Salimos, nos despedimos los tres.

Lo decidí entonces, por prolongar la alegría, por comerla a bocados, por digerirla: regresaría a pie hasta el centro. Caminé a buen ritmo sin percibir la cuesta de san Vicente. Me crucé con algunos vecinos; cubiertos con mascarillas, marchaban hacia abajo.

Sentía que se me había concedido un premio inmenso, no de consolación por mucho que me aportara consuelo. Era mucho más. No creía merecerlo.
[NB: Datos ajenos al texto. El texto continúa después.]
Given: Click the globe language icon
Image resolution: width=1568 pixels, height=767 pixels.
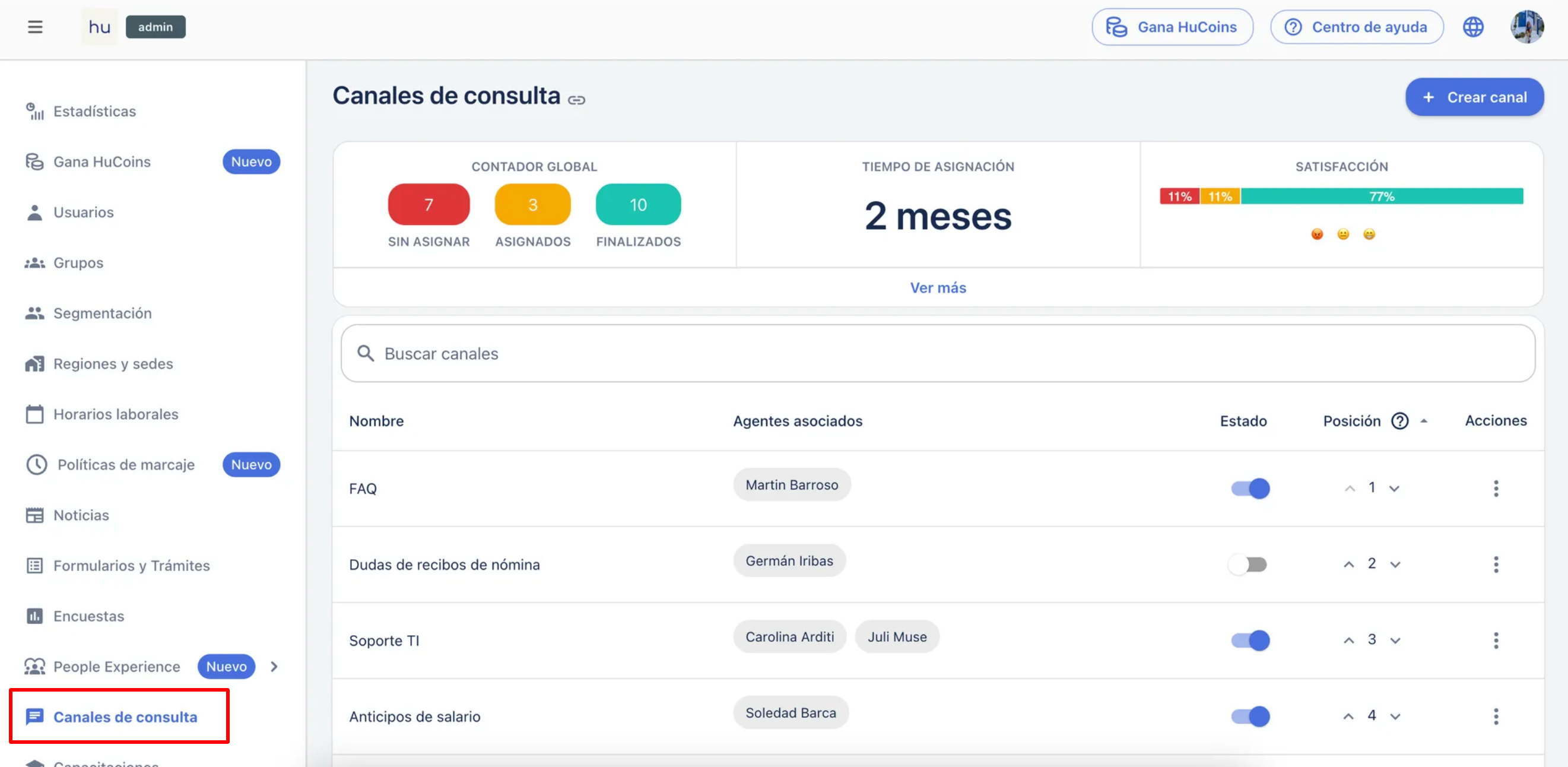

Paso a paso, interiorizaba las sensaciones que me acompañaban esa mañana, las que se remontaban a unos meses, las de tantos años. Encontraba sentidos, cerraba círculos, restañaba heridas.

La plaza de España estaba en obras. Una luz pesante, uniforme, bañaba la Gran Vía y desdibujaba sus molduras. No importaba.

Llevaba asida una alegría que me reconciliaba con esta ciudad, tantas veces cruel.

Me reconciliaba con los polos de mi pasado, con el confuso presente, con mi puta historia.

(¿Cómo lo había expresado antes, frente al banco del jardín?)

Aceptar la metáfora, las prohibiciones, las ausencias y los parches era aceptarlo todo, añadirlo a mi patrimonio.